REQUIRED ACTION A:
Answer these questions from the post on nuclear fuel recycling below, marking each answer with its question's numeral:
(i) What company reprocessed nuclear fuel in a small town near Pittsburgh?
(ii) What is the MOX fuel held by the US made from?
(iii) How much more energy does the Integral Fast Reactor get out of a pound of uranium than the Generation 2 reactors?
REQUIRED ACTION B:
Retype the part of the post on nuclear fuel recycling below starting at "1. It is valuable" and ending at "of un-making bombs.".

Thu Mar 24, 2016, 06:36 AM
Mar 2016

France already recycles spent nuclear fuel. In the 1960s, we in the US recycled spent nuclear fuel.  We don't recycle nuclear fuel now for two reasons:

1. It is valuable and people steal it. The place it went that it wasn't supposed to go to was Israel. This happened in a small town near Pittsburgh, PA circa 1970. A company called Numec was in the business of reprocessing nuclear fuel. [I almost took a job there in 1968, designing a nuclear battery for a heart pacemaker.]

2. Virgin uranium is so cheap that it is cheaper than recycling. This will change eventually, which is why we keep the spent fuel where we can reach it. The US possesses a lot of MOX fuel made from the plutonium removed from bombs. MOX is essentially free fuel since it was paid for by the process of un-making bombs.

Please read this Book: "Plentiful Energy, The Story of the Integral Fast Reactor" by Charles E. Till and Yoon Il Chang, 2011. You can download this book free from: http://www.thesciencecouncil.com/pdfs/PlentifulEnergy.pdf. Charles E. Till and Yoon Il Chang, are former directors of the nuclear power research lab at Argonne National Lab near Chicago. Get another free book from: http://www.thesciencecouncil.com/prescription-for-the-planet.html

Per Till & Chang: The Integral Fast Reactor [IFR] uses "nuclear waste" as fuel and gets 100 times as much energy out of a pound of uranium as the Generation 2 reactors we are using now. The IFR is safer than the Generation 2 reactors, which are safer by far than coal. The IFR is commercially available from GEHitachiPRISM.com

The IFR is meltdown-proof. The IFR can be turned up and down quickly and repeatably. The IFR uses metal fuel that is recycled in a system that makes it difficult to get plutonium239 out of the fuel. To make a good plutonium bomb, you must have almost pure plutonium239. 7% plutonium240 and higher isotopes or other actinides will spoil the bomb. IFR Pyro process recycled fuel is useless for bomb making.

DATASET ENTRIES:
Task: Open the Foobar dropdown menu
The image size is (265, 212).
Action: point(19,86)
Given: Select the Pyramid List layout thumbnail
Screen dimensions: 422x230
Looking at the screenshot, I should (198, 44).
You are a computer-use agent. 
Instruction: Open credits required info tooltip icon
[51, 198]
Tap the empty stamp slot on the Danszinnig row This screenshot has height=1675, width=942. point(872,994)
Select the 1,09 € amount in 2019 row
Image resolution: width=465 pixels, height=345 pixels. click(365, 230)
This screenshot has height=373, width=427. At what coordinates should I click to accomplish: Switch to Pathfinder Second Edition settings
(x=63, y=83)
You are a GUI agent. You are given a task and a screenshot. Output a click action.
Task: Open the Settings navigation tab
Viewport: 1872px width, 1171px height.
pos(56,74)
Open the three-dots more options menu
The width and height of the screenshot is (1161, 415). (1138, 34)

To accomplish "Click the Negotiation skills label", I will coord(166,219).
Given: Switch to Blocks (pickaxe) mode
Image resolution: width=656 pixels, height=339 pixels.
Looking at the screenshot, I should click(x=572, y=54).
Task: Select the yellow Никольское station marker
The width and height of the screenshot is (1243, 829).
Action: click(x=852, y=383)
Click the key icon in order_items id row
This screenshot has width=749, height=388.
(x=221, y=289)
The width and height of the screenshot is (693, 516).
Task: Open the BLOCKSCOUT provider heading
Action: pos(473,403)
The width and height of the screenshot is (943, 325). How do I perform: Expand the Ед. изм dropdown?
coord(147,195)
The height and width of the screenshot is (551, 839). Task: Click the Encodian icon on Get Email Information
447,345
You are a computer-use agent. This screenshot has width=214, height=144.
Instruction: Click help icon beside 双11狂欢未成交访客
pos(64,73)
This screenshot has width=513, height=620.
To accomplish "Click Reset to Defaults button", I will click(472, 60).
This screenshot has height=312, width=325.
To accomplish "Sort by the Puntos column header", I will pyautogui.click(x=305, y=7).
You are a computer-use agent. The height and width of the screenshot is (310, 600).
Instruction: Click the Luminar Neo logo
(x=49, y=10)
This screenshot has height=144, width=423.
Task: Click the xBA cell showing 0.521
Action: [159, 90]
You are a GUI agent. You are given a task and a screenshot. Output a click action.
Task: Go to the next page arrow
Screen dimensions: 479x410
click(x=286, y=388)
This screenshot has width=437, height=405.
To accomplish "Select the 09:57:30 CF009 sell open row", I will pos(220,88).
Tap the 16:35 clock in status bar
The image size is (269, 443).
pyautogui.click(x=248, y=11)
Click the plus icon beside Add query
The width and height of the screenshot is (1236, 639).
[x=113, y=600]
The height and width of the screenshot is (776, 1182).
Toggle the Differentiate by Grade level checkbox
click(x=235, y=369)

TASK OUTPUT A:
(i) Numec
(ii) Plutonium removed from bombs
(iii) 100 times as much

TASK OUTPUT B:
1. It is valuable and people steal it. The place it went that it wasn't supposed to go to was Israel. This happened in a small town near Pittsburgh, PA circa 1970. A company called Numec was in the business of reprocessing nuclear fuel. [I almost took a job there in 1968, designing a nuclear battery for a heart pacemaker.]

2. Virgin uranium is so cheap that it is cheaper than recycling. This will change eventually, which is why we keep the spent fuel where we can reach it. The US possesses a lot of MOX fuel made from the plutonium removed from bombs. MOX is essentially free fuel since it was paid for by the process of un-making bombs.